HOW TO COMPLETE THIS TASK: Every line of the entries below from the one containing "[Partager sur Facebook" to the one containing "Symposium and Awards 2022 (985, 1367)", both ends included, must be written out exactly. No other line belongs in the answer.

RECORDS:
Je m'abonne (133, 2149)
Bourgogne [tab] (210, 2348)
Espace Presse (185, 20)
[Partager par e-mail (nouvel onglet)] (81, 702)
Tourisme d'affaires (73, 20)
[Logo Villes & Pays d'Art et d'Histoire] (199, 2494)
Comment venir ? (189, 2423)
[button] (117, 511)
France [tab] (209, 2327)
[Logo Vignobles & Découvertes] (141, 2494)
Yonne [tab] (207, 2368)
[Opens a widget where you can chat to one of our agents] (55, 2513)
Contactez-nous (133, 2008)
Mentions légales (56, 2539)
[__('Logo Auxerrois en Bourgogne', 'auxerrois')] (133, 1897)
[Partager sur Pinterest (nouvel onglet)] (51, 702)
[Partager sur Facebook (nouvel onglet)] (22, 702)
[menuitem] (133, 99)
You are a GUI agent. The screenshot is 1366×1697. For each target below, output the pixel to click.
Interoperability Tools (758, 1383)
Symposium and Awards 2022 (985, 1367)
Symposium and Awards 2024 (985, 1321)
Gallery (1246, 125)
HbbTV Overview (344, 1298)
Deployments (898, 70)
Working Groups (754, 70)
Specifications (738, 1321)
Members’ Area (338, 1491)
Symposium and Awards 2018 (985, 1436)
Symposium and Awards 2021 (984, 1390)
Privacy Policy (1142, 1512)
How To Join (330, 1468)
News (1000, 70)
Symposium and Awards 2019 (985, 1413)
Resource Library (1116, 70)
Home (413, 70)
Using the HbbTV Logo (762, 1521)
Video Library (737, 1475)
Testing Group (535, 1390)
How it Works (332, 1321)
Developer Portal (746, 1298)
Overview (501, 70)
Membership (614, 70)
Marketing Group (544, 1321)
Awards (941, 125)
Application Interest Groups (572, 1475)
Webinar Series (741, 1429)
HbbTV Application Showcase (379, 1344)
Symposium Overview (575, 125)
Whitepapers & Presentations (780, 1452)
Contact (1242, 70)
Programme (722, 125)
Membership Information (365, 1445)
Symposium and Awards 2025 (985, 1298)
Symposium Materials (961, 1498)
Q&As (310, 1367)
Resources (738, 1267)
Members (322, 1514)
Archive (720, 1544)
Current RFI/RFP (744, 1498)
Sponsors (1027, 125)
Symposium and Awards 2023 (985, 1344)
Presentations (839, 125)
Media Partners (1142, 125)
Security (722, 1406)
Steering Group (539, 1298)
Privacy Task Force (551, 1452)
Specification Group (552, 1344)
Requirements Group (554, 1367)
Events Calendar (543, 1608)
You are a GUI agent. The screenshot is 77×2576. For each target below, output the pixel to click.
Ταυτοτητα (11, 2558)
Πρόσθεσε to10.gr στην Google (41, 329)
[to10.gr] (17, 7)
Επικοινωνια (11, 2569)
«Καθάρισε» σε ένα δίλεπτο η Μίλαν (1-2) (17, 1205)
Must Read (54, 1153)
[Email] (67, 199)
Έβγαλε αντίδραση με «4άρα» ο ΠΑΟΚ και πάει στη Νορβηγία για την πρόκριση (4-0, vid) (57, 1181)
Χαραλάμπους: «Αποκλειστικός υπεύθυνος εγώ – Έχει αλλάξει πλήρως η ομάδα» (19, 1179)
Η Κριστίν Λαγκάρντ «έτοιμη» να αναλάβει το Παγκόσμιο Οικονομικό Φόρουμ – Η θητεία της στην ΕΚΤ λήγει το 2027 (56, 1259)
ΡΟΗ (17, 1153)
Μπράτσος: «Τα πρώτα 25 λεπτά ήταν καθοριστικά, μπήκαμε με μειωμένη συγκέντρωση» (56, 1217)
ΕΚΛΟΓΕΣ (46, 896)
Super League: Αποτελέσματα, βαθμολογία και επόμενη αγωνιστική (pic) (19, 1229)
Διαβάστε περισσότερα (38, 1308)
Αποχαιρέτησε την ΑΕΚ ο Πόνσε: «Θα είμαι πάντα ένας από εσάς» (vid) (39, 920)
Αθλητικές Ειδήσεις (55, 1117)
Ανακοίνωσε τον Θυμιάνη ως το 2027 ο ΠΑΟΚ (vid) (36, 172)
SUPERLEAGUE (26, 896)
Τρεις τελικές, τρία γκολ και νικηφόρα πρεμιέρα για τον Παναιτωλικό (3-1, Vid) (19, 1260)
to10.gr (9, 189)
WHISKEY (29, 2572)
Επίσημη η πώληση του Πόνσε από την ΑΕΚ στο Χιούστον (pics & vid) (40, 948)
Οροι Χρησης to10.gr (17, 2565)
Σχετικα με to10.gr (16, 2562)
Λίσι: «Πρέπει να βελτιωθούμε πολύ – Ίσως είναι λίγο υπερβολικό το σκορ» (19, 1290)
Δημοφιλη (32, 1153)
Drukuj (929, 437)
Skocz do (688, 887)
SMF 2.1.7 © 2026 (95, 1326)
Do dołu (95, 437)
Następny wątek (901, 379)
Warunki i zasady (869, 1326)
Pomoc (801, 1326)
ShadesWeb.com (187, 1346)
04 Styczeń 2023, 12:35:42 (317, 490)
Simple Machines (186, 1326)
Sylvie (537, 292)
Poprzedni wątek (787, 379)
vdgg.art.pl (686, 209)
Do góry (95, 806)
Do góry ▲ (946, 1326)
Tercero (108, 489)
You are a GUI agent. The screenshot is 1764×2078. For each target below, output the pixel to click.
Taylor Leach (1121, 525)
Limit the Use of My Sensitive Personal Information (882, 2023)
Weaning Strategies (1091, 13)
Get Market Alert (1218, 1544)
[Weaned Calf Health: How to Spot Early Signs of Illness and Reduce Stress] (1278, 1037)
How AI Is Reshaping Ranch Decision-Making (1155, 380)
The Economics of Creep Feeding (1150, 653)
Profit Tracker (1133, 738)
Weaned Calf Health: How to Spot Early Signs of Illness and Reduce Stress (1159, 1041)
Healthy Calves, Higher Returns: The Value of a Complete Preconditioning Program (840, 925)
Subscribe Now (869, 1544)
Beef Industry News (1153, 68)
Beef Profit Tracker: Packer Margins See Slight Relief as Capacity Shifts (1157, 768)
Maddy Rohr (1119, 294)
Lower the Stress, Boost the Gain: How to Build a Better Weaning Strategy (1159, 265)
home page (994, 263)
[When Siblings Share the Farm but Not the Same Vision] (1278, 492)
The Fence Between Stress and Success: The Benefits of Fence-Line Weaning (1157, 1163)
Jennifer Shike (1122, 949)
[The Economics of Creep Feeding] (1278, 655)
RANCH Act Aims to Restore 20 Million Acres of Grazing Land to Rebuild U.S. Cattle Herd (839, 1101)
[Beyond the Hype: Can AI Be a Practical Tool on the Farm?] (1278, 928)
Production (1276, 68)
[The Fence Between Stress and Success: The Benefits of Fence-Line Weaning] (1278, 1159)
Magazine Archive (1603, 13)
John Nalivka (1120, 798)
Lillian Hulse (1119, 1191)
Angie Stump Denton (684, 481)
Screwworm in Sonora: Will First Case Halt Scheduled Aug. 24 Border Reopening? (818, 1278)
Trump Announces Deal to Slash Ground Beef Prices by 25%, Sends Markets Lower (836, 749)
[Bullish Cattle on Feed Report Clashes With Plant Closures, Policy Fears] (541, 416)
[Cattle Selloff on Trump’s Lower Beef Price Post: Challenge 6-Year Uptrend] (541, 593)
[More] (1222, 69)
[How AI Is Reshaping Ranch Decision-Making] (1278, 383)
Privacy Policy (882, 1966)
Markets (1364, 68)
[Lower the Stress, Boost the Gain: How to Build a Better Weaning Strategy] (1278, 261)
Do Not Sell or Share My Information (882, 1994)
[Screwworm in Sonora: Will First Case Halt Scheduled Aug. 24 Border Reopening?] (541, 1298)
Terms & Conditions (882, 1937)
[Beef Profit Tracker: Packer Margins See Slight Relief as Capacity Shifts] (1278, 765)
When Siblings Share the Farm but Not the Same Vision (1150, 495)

EXERCISE OUTPUT:
[Partager sur Facebook (nouvel onglet)] (22, 702)
[menuitem] (133, 99)
You are a GUI agent. The screenshot is 1366×1697. For each target below, output the pixel to click.
Interoperability Tools (758, 1383)
Symposium and Awards 2022 (985, 1367)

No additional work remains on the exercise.